沈轻言颔首,淡笑道:“不然他为何愿意倾力相助?如今只剩平宁王爷那边了,倘若平宁王爷能劝说其他两位王爷一同谋反,那逼宫之日指日可待了。”
蓦地,沈轻言瞅了眼我的衣袖,道:“太后袖中可是藏了些什么?”
我伸进袖里摸出了支香,笑道:“方才哀家以为是致远,心里一急便收进了袖中。”
沈轻言却是沉默了下,道:“太后,璟之有一言,不知该不该说。”
我道:“说罢。”
沈轻言道:“大事在即,儿女私情还望太后暂且放下。”我一愣,他又道:“况且宁恒是陛下的人,同太后是万万不可能的。”
我颦眉道:“哀家对致远并无其他念头。”
沈轻言轻声道:“如此便好。”
我出了祠堂,不过是走了七八步左右,便见着了宁恒和雁儿,还有数个苏府的婢女,想来是我去如厕的时间长了些,引起了他们的注意。
我若无其事地走了过去,微笑道:“切磋的结果如何?”
雁儿道:“宁大将军剑法了得,雁儿输得心悦诚服。”
我望了宁恒一眼,宁恒淡淡地道:“太后身边果真是卧虎藏龙。”
我笑了笑,道:“雁儿,宁大将军在夸你呢,还不谢过将军。”
雁儿瞅了瞅我,又瞅了眼宁恒,红着脸,小声地道:“谢宁大将军夸奖。”
从沈轻言那处得知了真相,我也不愿再在苏府里留着了。我见时间尚早,便打算去公主府同常宁说说话。

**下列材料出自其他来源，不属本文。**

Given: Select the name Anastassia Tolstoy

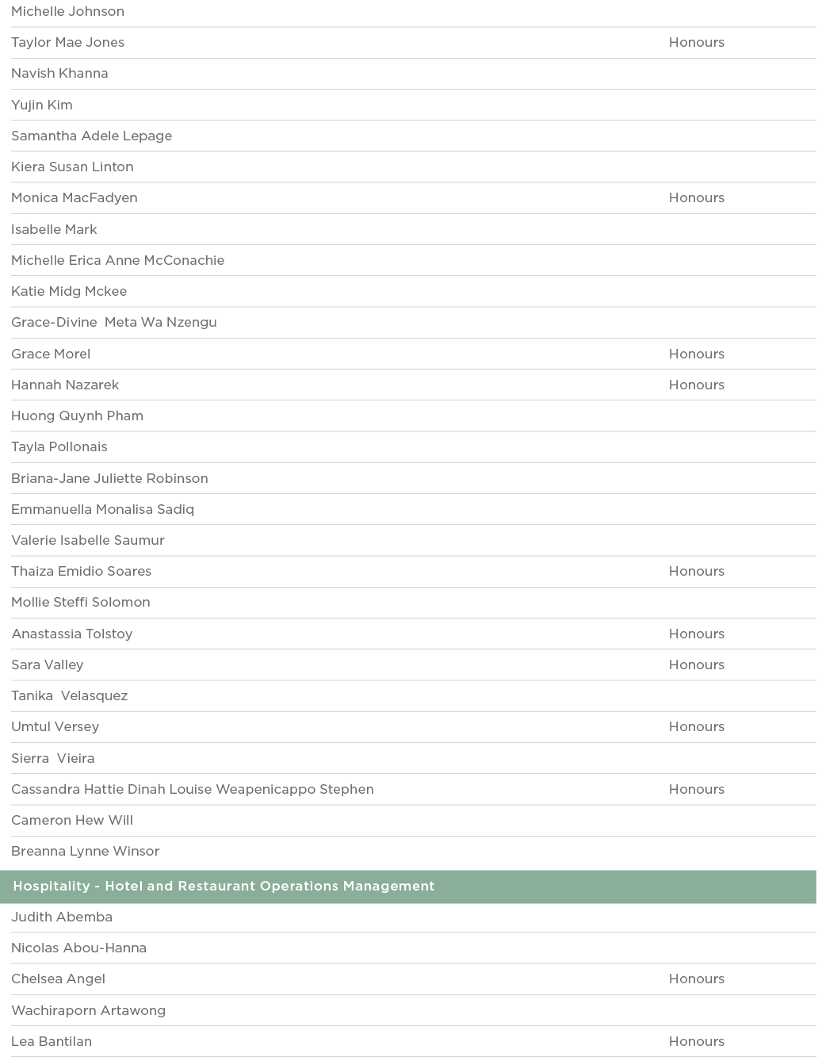Looking at the screenshot, I should point(72,634).
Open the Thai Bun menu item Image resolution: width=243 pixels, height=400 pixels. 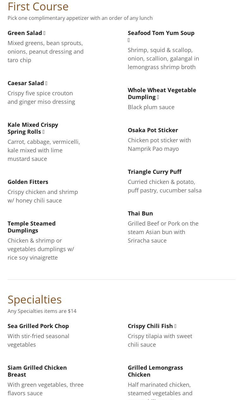tap(140, 213)
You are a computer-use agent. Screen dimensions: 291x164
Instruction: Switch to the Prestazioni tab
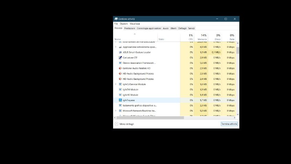point(129,28)
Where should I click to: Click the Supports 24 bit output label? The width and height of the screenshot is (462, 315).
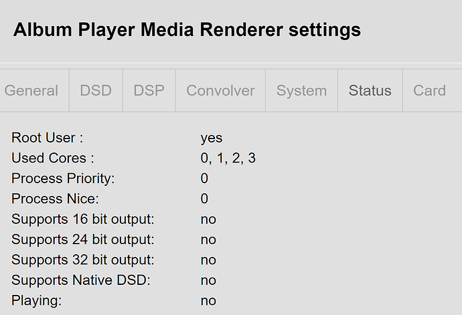coord(83,239)
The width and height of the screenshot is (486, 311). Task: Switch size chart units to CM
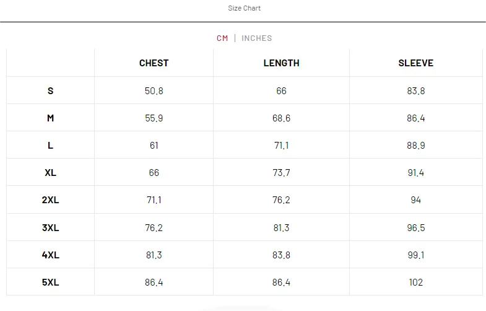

常宁的公主府建得颇是奢华,常宁最爱的便是金光闪闪之物,御史台曾上了不少奏折,明着暗着说常宁的不是,那会我还在垂帘听政,遇到了这样的奏折常常头疼不已,唯好一边让常宁收敛些,一边无视这些奏折。如今皇帝执政,倒是连表面功夫也不做了,直接批阅道:一国公主,自是应当如此。
常宁有孕后,皇帝拨了几批身边的侍卫守着公主府,如今是连进只蚊蝇也困难。马车停在公主府门前,常宁也不知是何时得知我要来公主府的消息,竟是早早就在门前迎驾,这回陪在常宁身边的是驸马。驸马同常宁站得很近,常宁浅浅地笑着,比之前些日子的强颜欢笑,如今眼里的笑意真了几分。
不得不说,常宁的眼光是极好的。她挑的驸马委实俊得很,之前在常宁身边的郎君加起来也及不上驸马。和常宁站在一处,端的是金童玉女,郎才女貌。怪不得常宁当初硬是不顾众人反对定是要同驸马结为连理。
如今驸马对常宁倒也是不错,前前后后的照顾得极为妥当,两个人恩爱非常。我看得颇为欣慰,常宁也总算是苦尽甘来了。
雁儿扶着我在正厅的主位上坐下,我用了口茶,打趣道:“常宁,你和驸马的感情愈发不错了。”
常宁笑道:“绾绾,我见你和宁恒感情亦是不错。两人同冰糖葫芦似的,每次我瞧见你,总是同宁恒腻在一处。”
我险些被呛到,幸好现在男人家都在外头,不然宁恒若是听到了,那张脸也不知会红成什么样。我道:“常宁你莫要说笑。”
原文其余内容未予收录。